• [Task data]:
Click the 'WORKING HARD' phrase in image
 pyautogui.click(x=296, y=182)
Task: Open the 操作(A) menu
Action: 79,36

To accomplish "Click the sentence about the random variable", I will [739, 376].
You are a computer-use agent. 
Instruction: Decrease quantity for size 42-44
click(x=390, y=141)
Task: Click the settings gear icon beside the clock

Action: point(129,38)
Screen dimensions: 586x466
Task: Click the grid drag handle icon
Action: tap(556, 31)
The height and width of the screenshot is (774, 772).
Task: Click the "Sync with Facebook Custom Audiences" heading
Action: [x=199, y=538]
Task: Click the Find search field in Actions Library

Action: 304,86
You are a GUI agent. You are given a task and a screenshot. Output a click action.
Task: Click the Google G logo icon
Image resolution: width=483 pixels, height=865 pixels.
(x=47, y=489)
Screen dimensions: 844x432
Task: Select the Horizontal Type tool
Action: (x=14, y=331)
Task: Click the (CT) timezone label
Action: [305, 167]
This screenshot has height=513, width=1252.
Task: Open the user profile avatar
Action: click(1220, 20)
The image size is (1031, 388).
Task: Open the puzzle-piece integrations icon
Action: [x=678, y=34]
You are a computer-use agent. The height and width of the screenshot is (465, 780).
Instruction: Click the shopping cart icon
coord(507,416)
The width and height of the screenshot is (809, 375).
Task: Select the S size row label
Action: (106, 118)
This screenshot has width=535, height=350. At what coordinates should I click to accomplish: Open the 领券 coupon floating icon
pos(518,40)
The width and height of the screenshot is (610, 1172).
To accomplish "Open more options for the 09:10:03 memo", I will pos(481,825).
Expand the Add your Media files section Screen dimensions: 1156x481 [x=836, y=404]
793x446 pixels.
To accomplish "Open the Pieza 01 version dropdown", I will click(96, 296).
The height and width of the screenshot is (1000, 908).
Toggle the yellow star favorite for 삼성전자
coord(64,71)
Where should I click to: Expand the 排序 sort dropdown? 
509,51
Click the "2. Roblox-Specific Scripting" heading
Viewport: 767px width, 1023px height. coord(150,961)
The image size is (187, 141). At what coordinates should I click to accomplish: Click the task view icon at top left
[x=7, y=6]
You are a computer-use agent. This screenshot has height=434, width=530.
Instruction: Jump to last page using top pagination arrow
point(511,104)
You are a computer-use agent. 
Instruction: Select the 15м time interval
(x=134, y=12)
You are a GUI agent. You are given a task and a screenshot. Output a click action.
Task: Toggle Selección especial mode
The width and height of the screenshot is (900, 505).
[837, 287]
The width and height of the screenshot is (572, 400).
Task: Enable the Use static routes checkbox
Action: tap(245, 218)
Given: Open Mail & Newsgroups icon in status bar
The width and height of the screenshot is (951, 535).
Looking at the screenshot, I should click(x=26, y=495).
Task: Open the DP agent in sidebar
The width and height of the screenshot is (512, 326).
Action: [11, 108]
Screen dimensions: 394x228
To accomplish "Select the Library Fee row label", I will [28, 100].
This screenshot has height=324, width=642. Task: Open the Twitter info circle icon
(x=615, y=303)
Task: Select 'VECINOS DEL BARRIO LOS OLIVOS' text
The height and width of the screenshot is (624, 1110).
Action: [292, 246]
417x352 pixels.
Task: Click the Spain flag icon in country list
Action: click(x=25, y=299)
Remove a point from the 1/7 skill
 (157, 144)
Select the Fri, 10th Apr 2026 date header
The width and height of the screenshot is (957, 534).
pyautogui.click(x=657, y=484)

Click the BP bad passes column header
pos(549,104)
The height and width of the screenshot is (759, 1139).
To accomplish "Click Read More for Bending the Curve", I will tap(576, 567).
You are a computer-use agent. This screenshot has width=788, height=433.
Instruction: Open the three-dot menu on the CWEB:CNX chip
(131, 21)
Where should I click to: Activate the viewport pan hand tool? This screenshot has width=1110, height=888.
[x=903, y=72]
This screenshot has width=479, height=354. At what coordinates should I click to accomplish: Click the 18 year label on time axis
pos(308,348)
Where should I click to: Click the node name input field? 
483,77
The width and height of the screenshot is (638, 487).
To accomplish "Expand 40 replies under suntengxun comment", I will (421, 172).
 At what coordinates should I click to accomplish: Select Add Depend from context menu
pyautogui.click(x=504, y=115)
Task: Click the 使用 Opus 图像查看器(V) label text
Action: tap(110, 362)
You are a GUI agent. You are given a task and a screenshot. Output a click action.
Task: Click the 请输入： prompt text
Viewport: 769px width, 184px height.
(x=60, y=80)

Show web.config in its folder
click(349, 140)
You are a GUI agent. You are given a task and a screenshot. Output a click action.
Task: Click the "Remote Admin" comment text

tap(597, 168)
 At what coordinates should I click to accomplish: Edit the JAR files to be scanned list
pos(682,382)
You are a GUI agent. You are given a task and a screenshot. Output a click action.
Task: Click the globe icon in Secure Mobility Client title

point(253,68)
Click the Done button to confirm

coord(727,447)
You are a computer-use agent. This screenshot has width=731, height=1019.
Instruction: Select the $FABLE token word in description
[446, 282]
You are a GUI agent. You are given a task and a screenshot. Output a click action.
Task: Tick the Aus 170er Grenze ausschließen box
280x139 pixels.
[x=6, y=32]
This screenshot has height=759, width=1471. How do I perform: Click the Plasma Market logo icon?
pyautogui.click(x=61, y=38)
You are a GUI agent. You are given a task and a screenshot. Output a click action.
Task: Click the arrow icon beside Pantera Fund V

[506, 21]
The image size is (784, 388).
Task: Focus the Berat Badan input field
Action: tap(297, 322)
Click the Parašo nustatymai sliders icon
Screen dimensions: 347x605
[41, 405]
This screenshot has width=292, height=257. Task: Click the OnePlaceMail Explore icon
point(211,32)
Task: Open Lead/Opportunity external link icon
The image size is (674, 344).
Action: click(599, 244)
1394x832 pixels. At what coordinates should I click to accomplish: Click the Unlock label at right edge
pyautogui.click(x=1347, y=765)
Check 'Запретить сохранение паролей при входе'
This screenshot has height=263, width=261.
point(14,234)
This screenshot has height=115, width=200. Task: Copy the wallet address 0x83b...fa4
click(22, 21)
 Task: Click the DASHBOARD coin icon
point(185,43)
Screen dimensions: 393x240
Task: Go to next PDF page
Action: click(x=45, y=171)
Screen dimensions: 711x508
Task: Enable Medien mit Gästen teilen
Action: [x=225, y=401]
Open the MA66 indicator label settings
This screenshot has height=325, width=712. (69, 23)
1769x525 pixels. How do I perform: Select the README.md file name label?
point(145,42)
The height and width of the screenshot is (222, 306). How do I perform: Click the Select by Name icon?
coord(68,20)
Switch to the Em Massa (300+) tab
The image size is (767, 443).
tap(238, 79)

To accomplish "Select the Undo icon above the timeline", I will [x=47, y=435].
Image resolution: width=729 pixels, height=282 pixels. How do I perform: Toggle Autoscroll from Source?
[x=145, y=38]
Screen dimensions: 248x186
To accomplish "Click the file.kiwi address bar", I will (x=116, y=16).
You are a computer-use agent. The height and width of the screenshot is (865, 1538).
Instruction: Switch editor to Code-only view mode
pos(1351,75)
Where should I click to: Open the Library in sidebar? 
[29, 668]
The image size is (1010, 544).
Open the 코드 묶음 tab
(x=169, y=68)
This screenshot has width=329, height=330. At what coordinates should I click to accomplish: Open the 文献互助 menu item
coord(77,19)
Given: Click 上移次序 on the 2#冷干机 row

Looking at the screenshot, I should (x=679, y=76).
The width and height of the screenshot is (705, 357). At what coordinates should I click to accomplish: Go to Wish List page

• [Work to be completed]: Print every line you see above, exactly as written.

• [Exercise response]:
Click the 'WORKING HARD' phrase in image
 pyautogui.click(x=296, y=182)
Task: Open the 操作(A) menu
Action: 79,36

To accomplish "Click the sentence about the random variable", I will [739, 376].
You are a computer-use agent. 
Instruction: Decrease quantity for size 42-44
click(x=390, y=141)
Task: Click the settings gear icon beside the clock

Action: point(129,38)
Screen dimensions: 586x466
Task: Click the grid drag handle icon
Action: tap(556, 31)
The height and width of the screenshot is (774, 772).
Task: Click the "Sync with Facebook Custom Audiences" heading
Action: [x=199, y=538]
Task: Click the Find search field in Actions Library

Action: 304,86
You are a GUI agent. You are given a task and a screenshot. Output a click action.
Task: Click the Google G logo icon
Image resolution: width=483 pixels, height=865 pixels.
(x=47, y=489)
Screen dimensions: 844x432
Task: Select the Horizontal Type tool
Action: (x=14, y=331)
Task: Click the (CT) timezone label
Action: [305, 167]
This screenshot has height=513, width=1252.
Task: Open the user profile avatar
Action: click(1220, 20)
The image size is (1031, 388).
Task: Open the puzzle-piece integrations icon
Action: [x=678, y=34]
You are a computer-use agent. The height and width of the screenshot is (465, 780).
Instruction: Click the shopping cart icon
coord(507,416)
The width and height of the screenshot is (809, 375).
Task: Select the S size row label
Action: (106, 118)
This screenshot has width=535, height=350. At what coordinates should I click to accomplish: Open the 领券 coupon floating icon
pos(518,40)
The width and height of the screenshot is (610, 1172).
To accomplish "Open more options for the 09:10:03 memo", I will pos(481,825).
Expand the Add your Media files section Screen dimensions: 1156x481 [x=836, y=404]
793x446 pixels.
To accomplish "Open the Pieza 01 version dropdown", I will click(96, 296).
The height and width of the screenshot is (1000, 908).
Toggle the yellow star favorite for 삼성전자
coord(64,71)
Where should I click to: Expand the 排序 sort dropdown? 
509,51
Click the "2. Roblox-Specific Scripting" heading
Viewport: 767px width, 1023px height. coord(150,961)
The image size is (187, 141). At what coordinates should I click to accomplish: Click the task view icon at top left
[x=7, y=6]
You are a computer-use agent. This screenshot has height=434, width=530.
Instruction: Jump to last page using top pagination arrow
point(511,104)
You are a computer-use agent. 
Instruction: Select the 15м time interval
(x=134, y=12)
You are a GUI agent. You are given a task and a screenshot. Output a click action.
Task: Toggle Selección especial mode
The width and height of the screenshot is (900, 505).
[837, 287]
The width and height of the screenshot is (572, 400).
Task: Enable the Use static routes checkbox
Action: tap(245, 218)
Given: Open Mail & Newsgroups icon in status bar
The width and height of the screenshot is (951, 535).
Looking at the screenshot, I should click(x=26, y=495).
Task: Open the DP agent in sidebar
The width and height of the screenshot is (512, 326).
Action: [11, 108]
Screen dimensions: 394x228
To accomplish "Select the Library Fee row label", I will [28, 100].
This screenshot has height=324, width=642. Task: Open the Twitter info circle icon
(x=615, y=303)
Task: Select 'VECINOS DEL BARRIO LOS OLIVOS' text
The height and width of the screenshot is (624, 1110).
Action: [292, 246]
417x352 pixels.
Task: Click the Spain flag icon in country list
Action: click(x=25, y=299)
Remove a point from the 1/7 skill
 (157, 144)
Select the Fri, 10th Apr 2026 date header
The width and height of the screenshot is (957, 534).
pyautogui.click(x=657, y=484)

Click the BP bad passes column header
pos(549,104)
The height and width of the screenshot is (759, 1139).
To accomplish "Click Read More for Bending the Curve", I will tap(576, 567).
You are a computer-use agent. This screenshot has width=788, height=433.
Instruction: Open the three-dot menu on the CWEB:CNX chip
(131, 21)
Where should I click to: Activate the viewport pan hand tool? This screenshot has width=1110, height=888.
[x=903, y=72]
This screenshot has width=479, height=354. At what coordinates should I click to accomplish: Click the 18 year label on time axis
pos(308,348)
Where should I click to: Click the node name input field? 
483,77
The width and height of the screenshot is (638, 487).
To accomplish "Expand 40 replies under suntengxun comment", I will (421, 172).
 At what coordinates should I click to accomplish: Select Add Depend from context menu
pyautogui.click(x=504, y=115)
Task: Click the 使用 Opus 图像查看器(V) label text
Action: tap(110, 362)
You are a GUI agent. You are given a task and a screenshot. Output a click action.
Task: Click the 请输入： prompt text
Viewport: 769px width, 184px height.
(x=60, y=80)

Show web.config in its folder
click(349, 140)
You are a GUI agent. You are given a task and a screenshot. Output a click action.
Task: Click the "Remote Admin" comment text

tap(597, 168)
 At what coordinates should I click to accomplish: Edit the JAR files to be scanned list
pos(682,382)
You are a GUI agent. You are given a task and a screenshot. Output a click action.
Task: Click the globe icon in Secure Mobility Client title

point(253,68)
Click the Done button to confirm

coord(727,447)
You are a computer-use agent. This screenshot has width=731, height=1019.
Instruction: Select the $FABLE token word in description
[446, 282]
You are a GUI agent. You are given a task and a screenshot. Output a click action.
Task: Tick the Aus 170er Grenze ausschließen box
280x139 pixels.
[x=6, y=32]
This screenshot has height=759, width=1471. How do I perform: Click the Plasma Market logo icon?
pyautogui.click(x=61, y=38)
You are a GUI agent. You are given a task and a screenshot. Output a click action.
Task: Click the arrow icon beside Pantera Fund V

[506, 21]
The image size is (784, 388).
Task: Focus the Berat Badan input field
Action: tap(297, 322)
Click the Parašo nustatymai sliders icon
Screen dimensions: 347x605
[41, 405]
This screenshot has width=292, height=257. Task: Click the OnePlaceMail Explore icon
point(211,32)
Task: Open Lead/Opportunity external link icon
The image size is (674, 344).
Action: click(599, 244)
1394x832 pixels. At what coordinates should I click to accomplish: Click the Unlock label at right edge
pyautogui.click(x=1347, y=765)
Check 'Запретить сохранение паролей при входе'
This screenshot has height=263, width=261.
point(14,234)
This screenshot has height=115, width=200. Task: Copy the wallet address 0x83b...fa4
click(22, 21)
 Task: Click the DASHBOARD coin icon
point(185,43)
Screen dimensions: 393x240
Task: Go to next PDF page
Action: click(x=45, y=171)
Screen dimensions: 711x508
Task: Enable Medien mit Gästen teilen
Action: [x=225, y=401]
Open the MA66 indicator label settings
This screenshot has height=325, width=712. (69, 23)
1769x525 pixels. How do I perform: Select the README.md file name label?
point(145,42)
The height and width of the screenshot is (222, 306). How do I perform: Click the Select by Name icon?
coord(68,20)
Switch to the Em Massa (300+) tab
The image size is (767, 443).
tap(238, 79)

To accomplish "Select the Undo icon above the timeline", I will [x=47, y=435].
Image resolution: width=729 pixels, height=282 pixels. How do I perform: Toggle Autoscroll from Source?
[x=145, y=38]
Screen dimensions: 248x186
To accomplish "Click the file.kiwi address bar", I will (x=116, y=16).
You are a computer-use agent. The height and width of the screenshot is (865, 1538).
Instruction: Switch editor to Code-only view mode
pos(1351,75)
Where should I click to: Open the Library in sidebar? 
[29, 668]
The image size is (1010, 544).
Open the 코드 묶음 tab
(x=169, y=68)
This screenshot has width=329, height=330. At what coordinates should I click to accomplish: Open the 文献互助 menu item
coord(77,19)
Given: Click 上移次序 on the 2#冷干机 row

Looking at the screenshot, I should (x=679, y=76).
The width and height of the screenshot is (705, 357). At what coordinates should I click to accomplish: Go to Wish List page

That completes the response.